Così Marceline commenta questo grido finale sussurrandomi che il mondo è porco, quando per sopravvivere devi
fuggire su un barcone. «Il faut que j’aille d’ici, porco mondo», grida Bouna.
Ieri Marceline mi ha spiegato che banlieue e periferia è
circa dove abitiamo noi. Ho capito che periferia significa
un gran casino, io in giro per la strada quando compro
lecca lecca giga dal tizio del kebab, rifilandogli una raffica
di pedate prima di guizzare via e Bouna l’afro-italiano che
grida “porco mondo”. Non sapevo di abitare in periferia.
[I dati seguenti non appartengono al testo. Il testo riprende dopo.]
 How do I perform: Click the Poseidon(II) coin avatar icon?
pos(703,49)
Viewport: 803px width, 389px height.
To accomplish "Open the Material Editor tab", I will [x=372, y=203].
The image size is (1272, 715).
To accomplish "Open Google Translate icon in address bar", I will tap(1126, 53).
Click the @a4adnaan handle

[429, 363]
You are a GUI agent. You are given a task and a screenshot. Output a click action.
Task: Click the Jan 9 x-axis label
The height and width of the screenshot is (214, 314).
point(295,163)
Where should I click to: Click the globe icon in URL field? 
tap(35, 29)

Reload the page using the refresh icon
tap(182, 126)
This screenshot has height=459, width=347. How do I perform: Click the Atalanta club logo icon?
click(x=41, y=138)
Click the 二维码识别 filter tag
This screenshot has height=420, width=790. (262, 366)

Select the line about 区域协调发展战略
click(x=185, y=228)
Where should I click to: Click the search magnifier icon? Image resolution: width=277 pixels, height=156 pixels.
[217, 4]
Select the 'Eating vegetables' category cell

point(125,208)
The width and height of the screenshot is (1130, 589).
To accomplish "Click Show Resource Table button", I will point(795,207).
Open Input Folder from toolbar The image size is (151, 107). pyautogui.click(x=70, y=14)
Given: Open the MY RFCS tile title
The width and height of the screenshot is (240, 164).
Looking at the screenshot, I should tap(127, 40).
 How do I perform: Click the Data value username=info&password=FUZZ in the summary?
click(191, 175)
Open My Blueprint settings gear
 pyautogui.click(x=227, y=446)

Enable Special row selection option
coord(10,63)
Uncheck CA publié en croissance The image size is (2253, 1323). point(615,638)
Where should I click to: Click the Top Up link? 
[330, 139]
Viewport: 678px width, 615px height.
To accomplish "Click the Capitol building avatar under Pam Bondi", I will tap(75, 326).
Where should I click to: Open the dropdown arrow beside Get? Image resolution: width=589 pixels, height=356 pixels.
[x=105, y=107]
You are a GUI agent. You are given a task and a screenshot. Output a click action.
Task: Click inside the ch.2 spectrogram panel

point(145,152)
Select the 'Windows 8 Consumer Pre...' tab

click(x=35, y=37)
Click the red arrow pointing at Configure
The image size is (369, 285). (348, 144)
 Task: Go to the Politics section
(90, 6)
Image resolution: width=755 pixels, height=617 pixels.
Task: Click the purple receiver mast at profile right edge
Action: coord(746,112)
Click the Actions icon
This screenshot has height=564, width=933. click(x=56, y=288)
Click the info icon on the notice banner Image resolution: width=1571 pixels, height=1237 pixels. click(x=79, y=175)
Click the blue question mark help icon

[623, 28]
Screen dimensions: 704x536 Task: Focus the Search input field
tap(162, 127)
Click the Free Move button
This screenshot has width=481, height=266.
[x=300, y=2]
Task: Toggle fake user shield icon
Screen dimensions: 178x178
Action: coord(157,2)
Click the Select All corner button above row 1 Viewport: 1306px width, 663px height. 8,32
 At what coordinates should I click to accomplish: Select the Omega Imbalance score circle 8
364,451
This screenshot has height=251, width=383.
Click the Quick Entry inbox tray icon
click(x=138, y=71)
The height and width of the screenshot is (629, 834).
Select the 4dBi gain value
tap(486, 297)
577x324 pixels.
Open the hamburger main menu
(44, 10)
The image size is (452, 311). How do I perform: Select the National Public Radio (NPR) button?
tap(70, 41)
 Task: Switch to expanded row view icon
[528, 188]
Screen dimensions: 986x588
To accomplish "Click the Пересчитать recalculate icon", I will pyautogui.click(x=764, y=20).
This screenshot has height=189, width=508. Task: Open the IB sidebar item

A me questo pare il centro del mondo, anche se Parigi
mi annoia, perché al metrò fanno sciopero e questa storia gira per tutte le capitali dell’Europa. La maestra mi ha
detto che in Svizzera, dove sono tutti ricchi e non ci sono
neanche le periferie, una volta è fallita anche la compagnia
aerea e adesso c’è un sacco di gente nel mondo che farà
fallire anche le banche, così agli svizzeri rimarranno solo la
cioccolata e Heidi. E dopo, da lì, nasceranno le periferie.
In Svizzera puoi vivere anche se parli italiano. Gli svizzeri
non hanno una lingua, lo “svizzero”. Ne hanno quattro.
Allora non scappo in Svizzera. Meglio scappare più giù.
Nel Ghana, da dove viene Bouna. No, scherzo, dai.